The path for the state’s highest profile girls basketball recruit to play varsity basketball at Albuquerque Academy has hit a significant roadblock.
The New Mexico Activities Association has denied Harper Dunn’s hardship petition to play for the Chargers next season, the Journal has learned. The disagreement between the NMAA and the Dunn family may lead to a district courtroom.
Dunn, who is entering her junior year, has already enrolled at Academy, a private school, after transferring from tiny Class 1A Corona earlier this summer. One of the arguments that was made by Academy in its hardship petition on behalf of Dunn to the NMAA is that Corona may not have a girls basketball team for the 2025-26 season.
“The Hardship Review Committee … has determined that, unless Corona High School does not have a girls basketball program this school year, a hardship does not exist,” according to a letter from the NMAA, signed by Executive Director Dusty Young and addressed to Academy Athletic Director Taryn Bachis.
This means Dunn could have to wait until November, just before the start of basketball season, to know whether Corona will field a girls team and whether she could immediately play varsity basketball for Academy.
Dunn also plays volleyball, though basketball is her spotlight sport. The 6-foot-6 Dunn has nearly 30 Division I offers from some of the top women’s basketball programs in America.
The NMAA, citing bylaws 6.6.2.D and 6.6.2.E in its handbook, said she would be eligible to play only sub-varsity competitions (i.e. junior varsity) in volleyball and basketball during the 2025-26 school year — if Corona has varsity squads in either or both of those sports. Corona will have a varsity volleyball squad this year, meaning Dunn is not eligible to play varsity volleyball at Academy.
The NMAA, in the letter to Academy which the Journal obtained, said “if Ms. Dunn had enrolled in the public high school in the attendance zone assigned to her father’s residence in Albuquerque” — in this case, Valley — “she would be eligible to participate in varsity sports at that school immediately.”
In short, Dunn’s transfer has a string attached because it involves a private school.
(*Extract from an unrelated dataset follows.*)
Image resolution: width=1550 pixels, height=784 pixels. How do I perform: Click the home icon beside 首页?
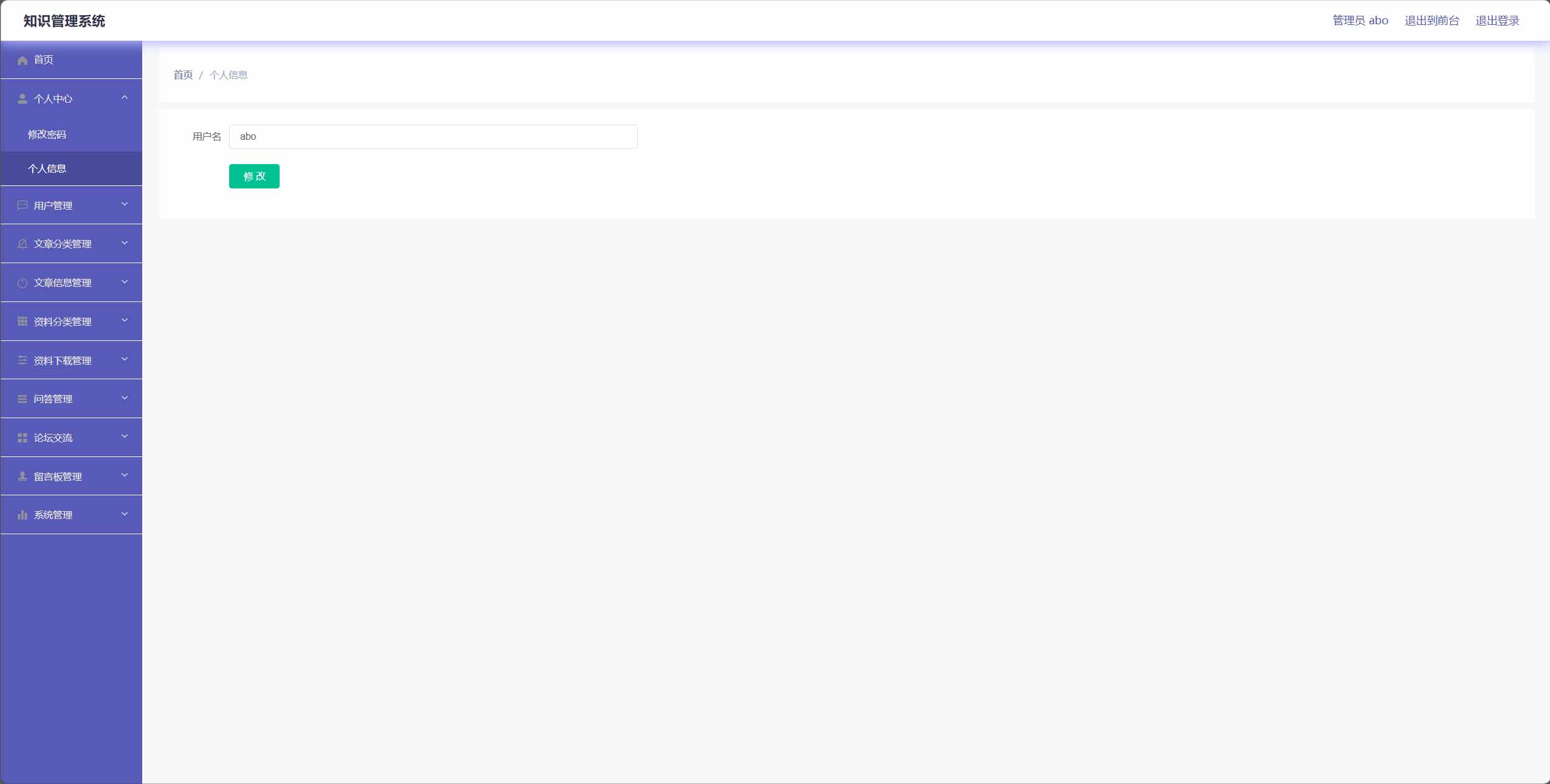click(x=22, y=60)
And this is one of the family’s disagreements with the NMAA, as the Dunns desire explanation and clarification as to why her transfer to a private school is being treated differently than if she were transferring to another public school, especially since she has changed residences.
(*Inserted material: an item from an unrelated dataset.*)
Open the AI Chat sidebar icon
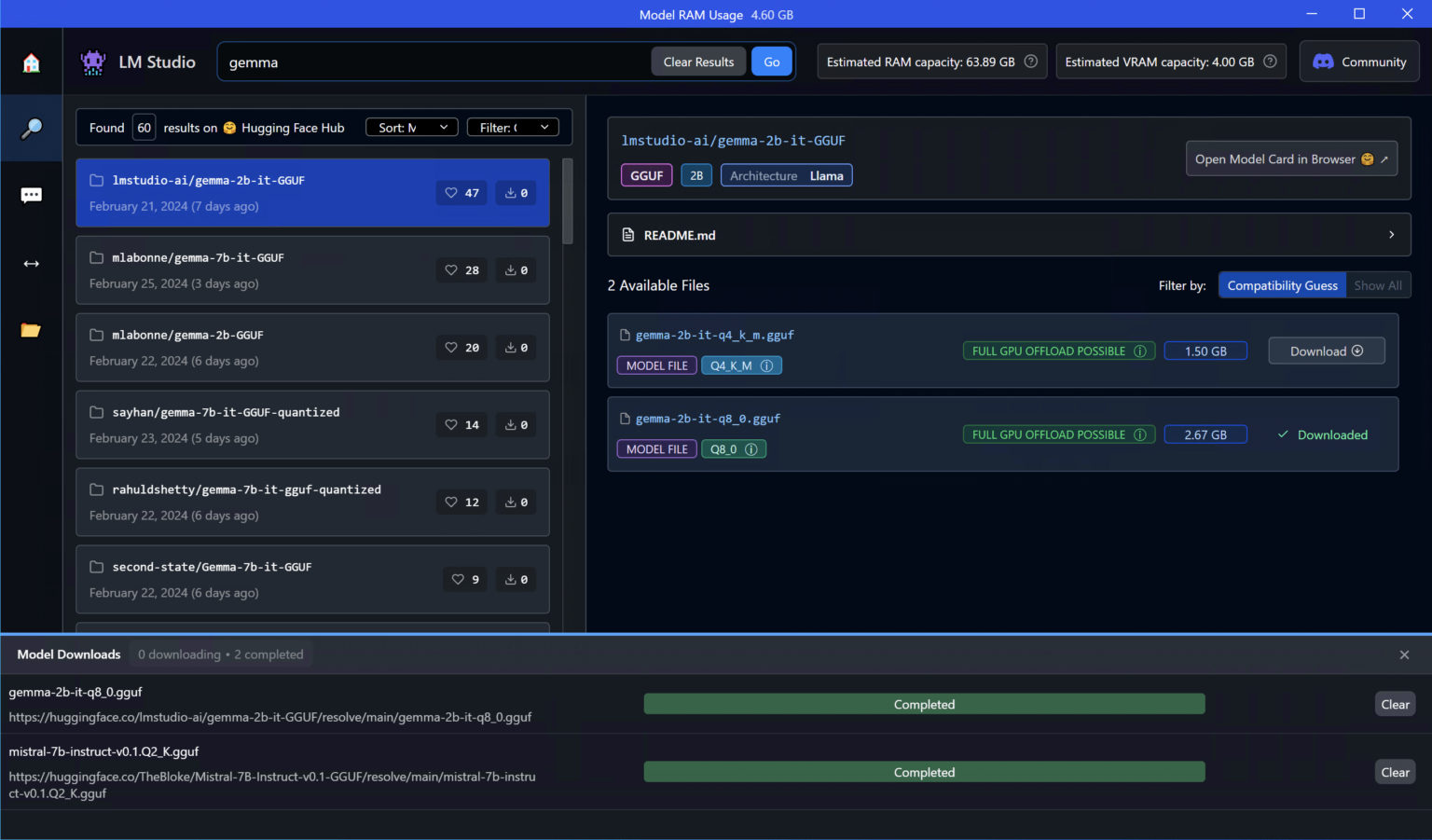 (x=31, y=195)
Young, when reached Thursday, declined comment.
Blair Dunn, Harper’s father, said the family’s next step is to go up the chain again, to the NMAA Appeals Review Committee.
“This is the best move, to go through the NMAA’s next process,” he told the Journal.
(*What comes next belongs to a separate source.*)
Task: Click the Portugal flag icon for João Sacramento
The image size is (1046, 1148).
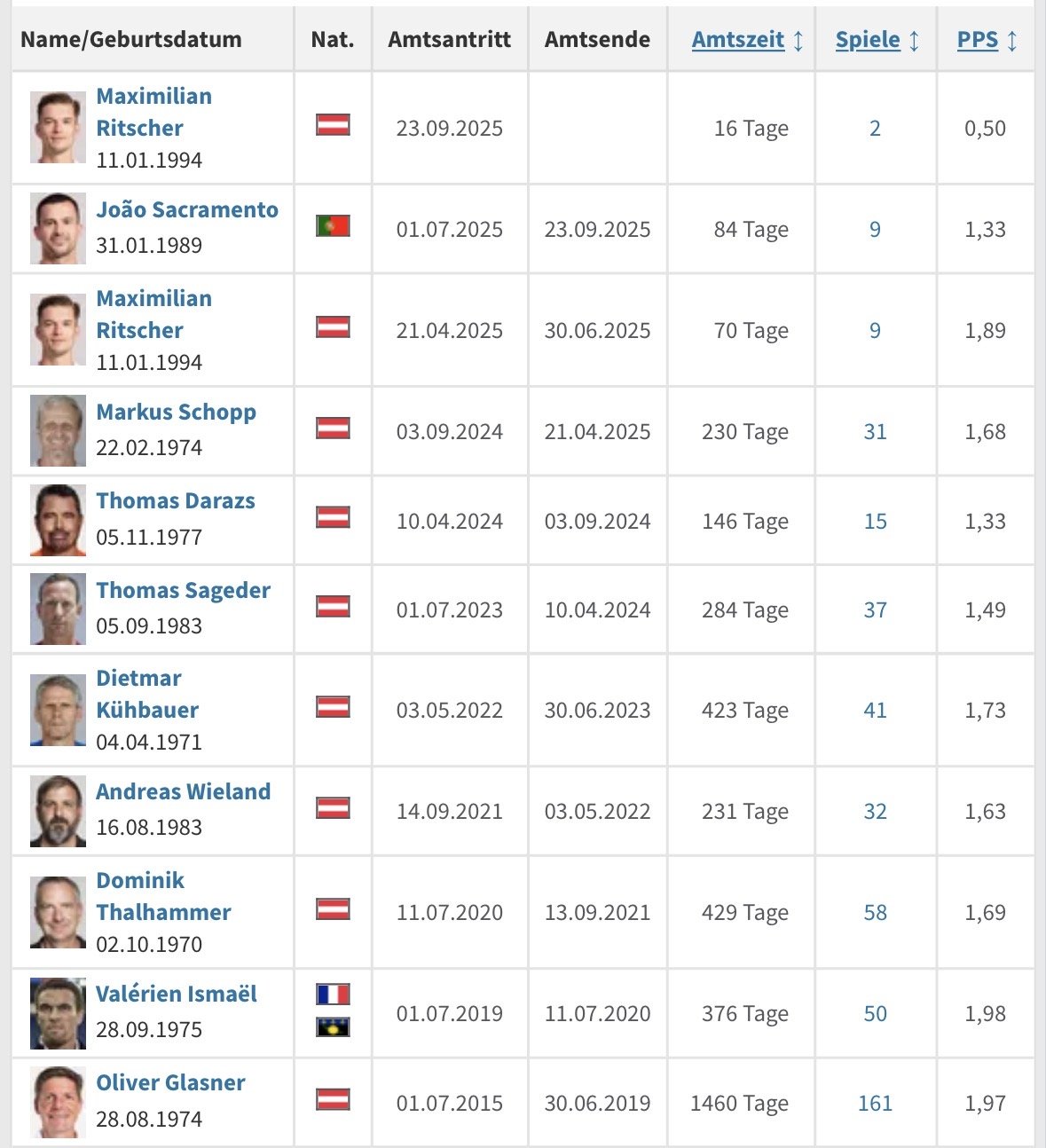Action: tap(333, 226)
If the NMAA denies the family and Academy at the next appeal level, the case could end up in a courtroom.
“Unfortunately, yes,” Blair Dunn said, asked if that was possible, or even probable. Dunn, an attorney, was the Libertarian Party nominee for attorney general in 2018.
Harper Dunn has been playing basketball in Corona since the eighth grade. She was living with her grandparents during the school year on a ranch about 20 miles from the town.
Reputable academic schools like Stanford and Duke are circling her in the recruiting process, her father said, and he wants his daughter to be at a rigorous academic school like Academy, and feels like they have the right to enroll her at Academy without Harper being punished.
“We’re hoping to get some further illumination from the Appeals Committee as to why they are treating these private schools differently,” Blair Dunn said. “Why is it legally permissible and why is it there (in the NMAA bylaws)?”
Blair Dunn wants to know why public school-to-public school transfers are adjudicated differently. He cited another high-profile transfer, George Smith. Smith, a standout multi-sport athlete at Robertson High School in Las Vegas, New Mexico, transferred earlier this year to Sandia High. And he is varsity eligible.
“What’s the justification for treating those two kids differently?” he asked.
Whether Corona fields a girls basketball team has become an integral part of Harper Dunn’s fate, based on the wording in the NMAA’s letter to the family — which places the girls who attend Corona under a spotlight they didn’t ask to receive.
“It is absolutely penal to these girls,” Blair Dunn said. “Not just to Harper, but to these girls in Corona.”